**Problem details**
Every record must come back exactly as given.

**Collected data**
+ + + + + + +

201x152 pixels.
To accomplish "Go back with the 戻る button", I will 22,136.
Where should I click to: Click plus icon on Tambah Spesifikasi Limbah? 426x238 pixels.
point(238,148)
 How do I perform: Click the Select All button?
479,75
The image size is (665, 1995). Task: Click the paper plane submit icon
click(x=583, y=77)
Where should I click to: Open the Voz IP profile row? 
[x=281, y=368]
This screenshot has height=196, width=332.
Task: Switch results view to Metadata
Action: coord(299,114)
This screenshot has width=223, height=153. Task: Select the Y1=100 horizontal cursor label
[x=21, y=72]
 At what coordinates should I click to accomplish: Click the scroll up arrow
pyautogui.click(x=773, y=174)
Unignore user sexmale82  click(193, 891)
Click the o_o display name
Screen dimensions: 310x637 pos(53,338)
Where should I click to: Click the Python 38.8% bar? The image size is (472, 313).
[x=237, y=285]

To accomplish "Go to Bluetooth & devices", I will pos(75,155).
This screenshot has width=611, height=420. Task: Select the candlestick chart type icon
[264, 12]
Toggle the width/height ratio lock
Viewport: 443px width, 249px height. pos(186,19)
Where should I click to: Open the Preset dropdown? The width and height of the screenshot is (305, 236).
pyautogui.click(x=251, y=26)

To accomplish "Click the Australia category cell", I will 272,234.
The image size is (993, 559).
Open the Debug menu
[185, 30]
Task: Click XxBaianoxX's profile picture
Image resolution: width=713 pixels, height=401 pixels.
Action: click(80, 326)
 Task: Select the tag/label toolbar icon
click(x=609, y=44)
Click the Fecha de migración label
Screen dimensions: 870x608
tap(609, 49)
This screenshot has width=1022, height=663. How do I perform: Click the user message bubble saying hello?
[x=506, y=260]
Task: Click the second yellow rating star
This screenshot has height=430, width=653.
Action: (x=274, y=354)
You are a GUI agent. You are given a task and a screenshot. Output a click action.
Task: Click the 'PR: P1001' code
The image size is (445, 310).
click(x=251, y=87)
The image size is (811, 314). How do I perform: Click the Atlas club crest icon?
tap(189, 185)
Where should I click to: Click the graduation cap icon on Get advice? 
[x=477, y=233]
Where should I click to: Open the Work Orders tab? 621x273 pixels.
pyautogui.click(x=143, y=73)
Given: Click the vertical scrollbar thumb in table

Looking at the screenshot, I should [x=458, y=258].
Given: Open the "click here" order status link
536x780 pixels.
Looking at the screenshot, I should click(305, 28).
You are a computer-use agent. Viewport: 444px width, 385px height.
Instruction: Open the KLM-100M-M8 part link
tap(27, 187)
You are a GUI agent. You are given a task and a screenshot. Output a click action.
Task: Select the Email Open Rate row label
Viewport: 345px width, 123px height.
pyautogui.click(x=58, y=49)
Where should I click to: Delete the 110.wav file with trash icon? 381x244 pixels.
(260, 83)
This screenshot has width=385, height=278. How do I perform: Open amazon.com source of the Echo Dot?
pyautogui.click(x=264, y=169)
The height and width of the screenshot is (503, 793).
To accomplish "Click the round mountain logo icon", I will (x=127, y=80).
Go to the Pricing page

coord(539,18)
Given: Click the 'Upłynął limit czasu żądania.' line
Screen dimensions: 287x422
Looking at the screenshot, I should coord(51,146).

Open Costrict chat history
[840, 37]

+ + + + + + +

**Task solution**
201x152 pixels.
To accomplish "Go back with the 戻る button", I will 22,136.
Where should I click to: Click plus icon on Tambah Spesifikasi Limbah? 426x238 pixels.
point(238,148)
 How do I perform: Click the Select All button?
479,75
The image size is (665, 1995). Task: Click the paper plane submit icon
click(x=583, y=77)
Where should I click to: Open the Voz IP profile row? 
[x=281, y=368]
This screenshot has height=196, width=332.
Task: Switch results view to Metadata
Action: coord(299,114)
This screenshot has width=223, height=153. Task: Select the Y1=100 horizontal cursor label
[x=21, y=72]
 At what coordinates should I click to accomplish: Click the scroll up arrow
pyautogui.click(x=773, y=174)
Unignore user sexmale82  click(193, 891)
Click the o_o display name
Screen dimensions: 310x637 pos(53,338)
Where should I click to: Click the Python 38.8% bar? The image size is (472, 313).
[x=237, y=285]

To accomplish "Go to Bluetooth & devices", I will pos(75,155).
This screenshot has width=611, height=420. Task: Select the candlestick chart type icon
[264, 12]
Toggle the width/height ratio lock
Viewport: 443px width, 249px height. pos(186,19)
Where should I click to: Open the Preset dropdown? The width and height of the screenshot is (305, 236).
pyautogui.click(x=251, y=26)

To accomplish "Click the Australia category cell", I will 272,234.
The image size is (993, 559).
Open the Debug menu
[185, 30]
Task: Click XxBaianoxX's profile picture
Image resolution: width=713 pixels, height=401 pixels.
Action: click(80, 326)
 Task: Select the tag/label toolbar icon
click(x=609, y=44)
Click the Fecha de migración label
Screen dimensions: 870x608
tap(609, 49)
This screenshot has width=1022, height=663. How do I perform: Click the user message bubble saying hello?
[x=506, y=260]
Task: Click the second yellow rating star
This screenshot has height=430, width=653.
Action: (x=274, y=354)
You are a GUI agent. You are given a task and a screenshot. Output a click action.
Task: Click the 'PR: P1001' code
The image size is (445, 310).
click(x=251, y=87)
The image size is (811, 314). How do I perform: Click the Atlas club crest icon?
tap(189, 185)
Where should I click to: Click the graduation cap icon on Get advice? 
[x=477, y=233]
Where should I click to: Open the Work Orders tab? 621x273 pixels.
pyautogui.click(x=143, y=73)
Given: Click the vertical scrollbar thumb in table

Looking at the screenshot, I should [x=458, y=258].
Given: Open the "click here" order status link
536x780 pixels.
Looking at the screenshot, I should click(305, 28).
You are a computer-use agent. Viewport: 444px width, 385px height.
Instruction: Open the KLM-100M-M8 part link
tap(27, 187)
You are a GUI agent. You are given a task and a screenshot. Output a click action.
Task: Select the Email Open Rate row label
Viewport: 345px width, 123px height.
pyautogui.click(x=58, y=49)
Where should I click to: Delete the 110.wav file with trash icon? 381x244 pixels.
(260, 83)
This screenshot has width=385, height=278. How do I perform: Open amazon.com source of the Echo Dot?
pyautogui.click(x=264, y=169)
The height and width of the screenshot is (503, 793).
To accomplish "Click the round mountain logo icon", I will (x=127, y=80).
Go to the Pricing page

coord(539,18)
Given: Click the 'Upłynął limit czasu żądania.' line
Screen dimensions: 287x422
Looking at the screenshot, I should coord(51,146).

Open Costrict chat history
[840, 37]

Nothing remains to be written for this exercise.